Seeing Patterns in a Cloud of Data

The researchers focused on the period 2023–2024 and used information from the Copernicus Atmosphere Monitoring Service, which blends satellite, ground, and model data into a detailed picture of the atmosphere. Instead of treating each pollution reading as an isolated point, they looked at several ingredients at once: tiny and coarse particles (PM₂.₅ and PM₁₀), gases such as nitrogen dioxide from vehicles, and basic weather conditions like temperature, wind speed, and pressure. Their aim was not just to forecast tomorrow’s numbers, but to uncover recurring “regimes” of air quality that tend to appear again and again over the city.

Sorting Days into Four Types of Air

To reveal those regimes, the team used a clustering method that groups similar days together based on their combined pollution and weather fingerprints. After testing different options, they found that four groups captured the structure of the data without becoming overly complex. Two of these groups turned out to be encouraging: low and very low pollution conditions made up about three-quarters of the two-year period, showing that Cairo does enjoy relatively clean air much of the time. A third group reflected days when traffic emissions dominated, marked by high levels of nitrogen dioxide from vehicles. The fourth and smallest group, only about 6% of the time, corresponded to dust storms, when coarse particles surged to levels well above health guidelines.

Figure 2
Figure 2.

Teaching Machines to Recognize Each Regime

Finding patterns is useful only if they can be detected quickly in real time. To test this, the authors trained two types of decision-making models to recognize which regime a new set of readings belongs to. A single decision tree, which makes a series of if–then choices, correctly identified the regime more than 93% of the time.

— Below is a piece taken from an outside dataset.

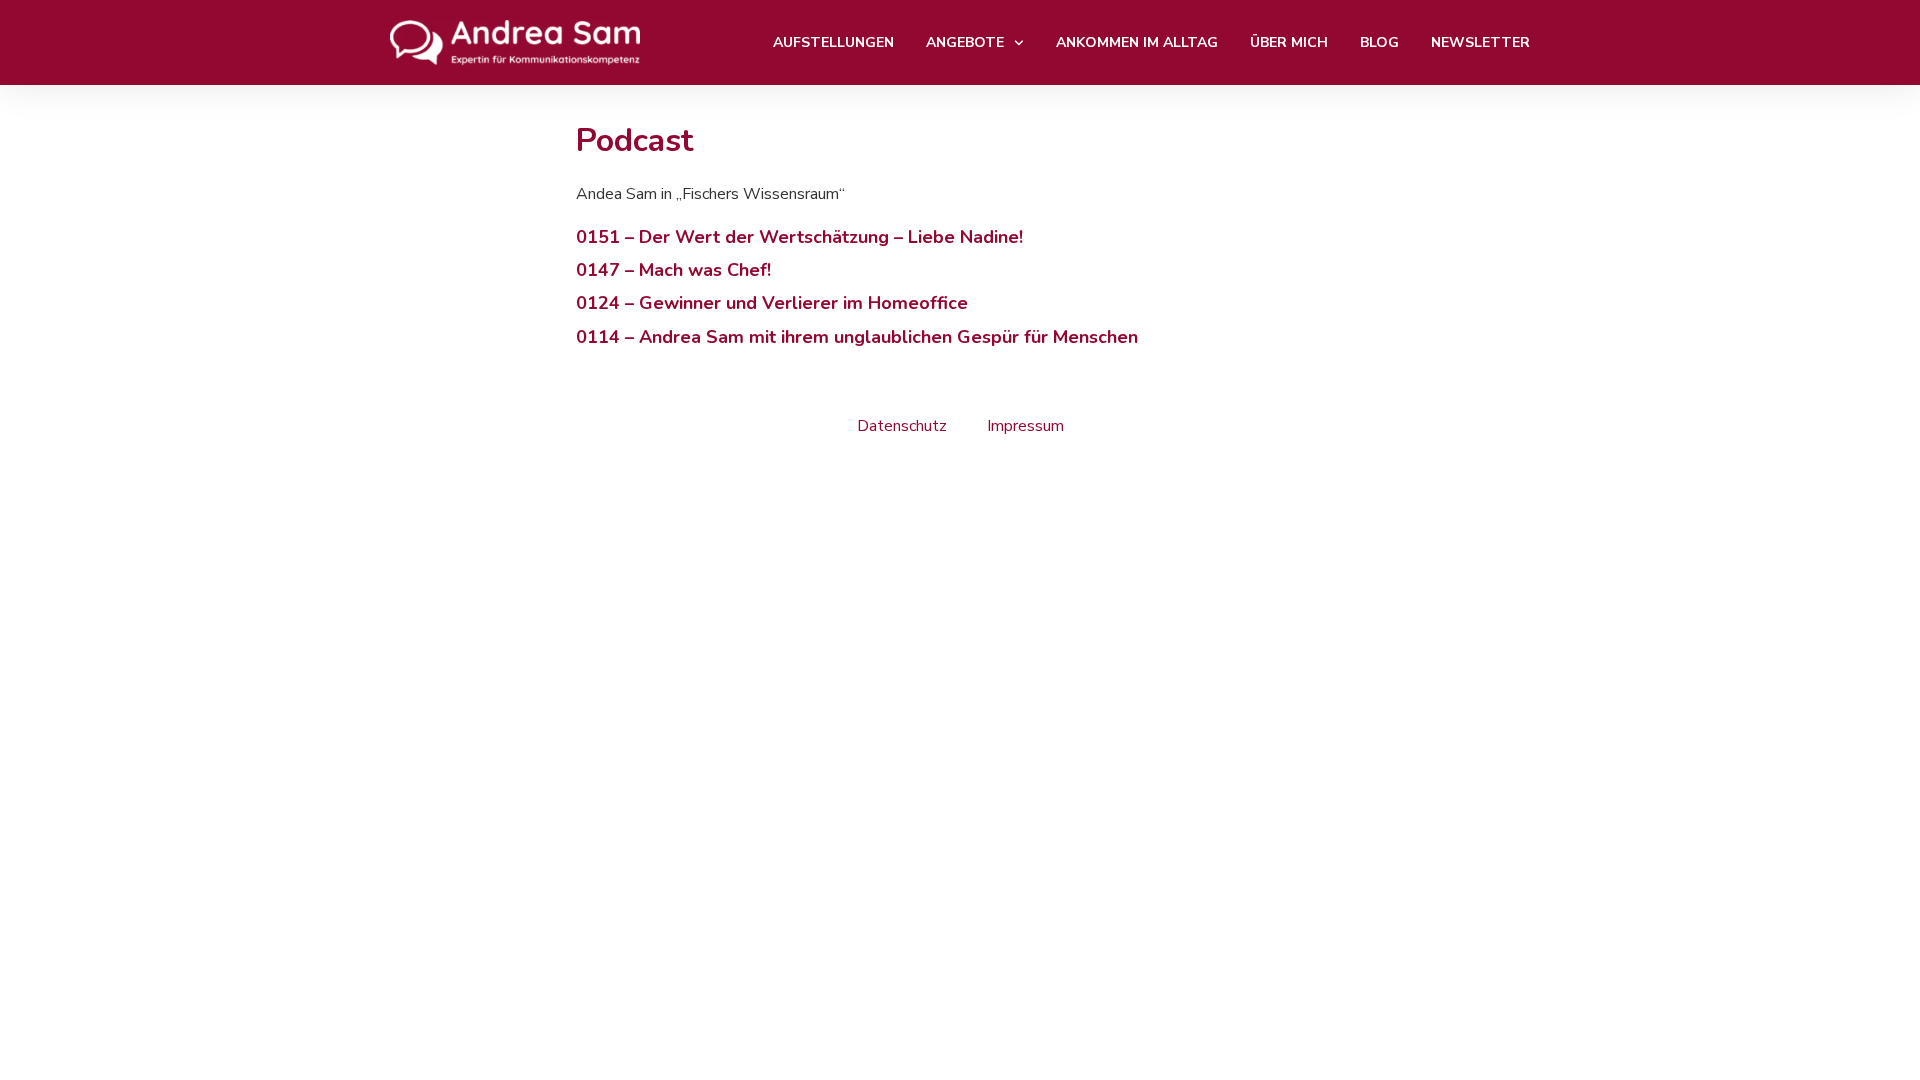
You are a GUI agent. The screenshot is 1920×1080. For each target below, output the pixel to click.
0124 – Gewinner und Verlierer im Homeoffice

A more powerful method called a random forest, which combines many such trees, pushed this success rate above 97%. By examining which inputs mattered most, the models also revealed what drives each regime: nitrogen dioxide was especially important for spotting traffic-heavy days, while coarse dust particles PM₁₀ were key for flagging dust storm events.

From Computer Rules to Real-World Action

Beyond raw accuracy, the framework proved stable over time and fast to run, meaning it can be used alongside existing air-quality services as an early warning tool. Because the approach focuses on relative patterns rather than exact concentration values, it remains useful even if the underlying satellite-based data have some bias in an absolute sense, which is known to happen over desert regions. In practice, this means authorities could quickly tell whether the city is entering a routine low-pollution phase, a traffic-dominated episode that calls for traffic management, or a short-lived but intense dust storm that warrants public health alerts.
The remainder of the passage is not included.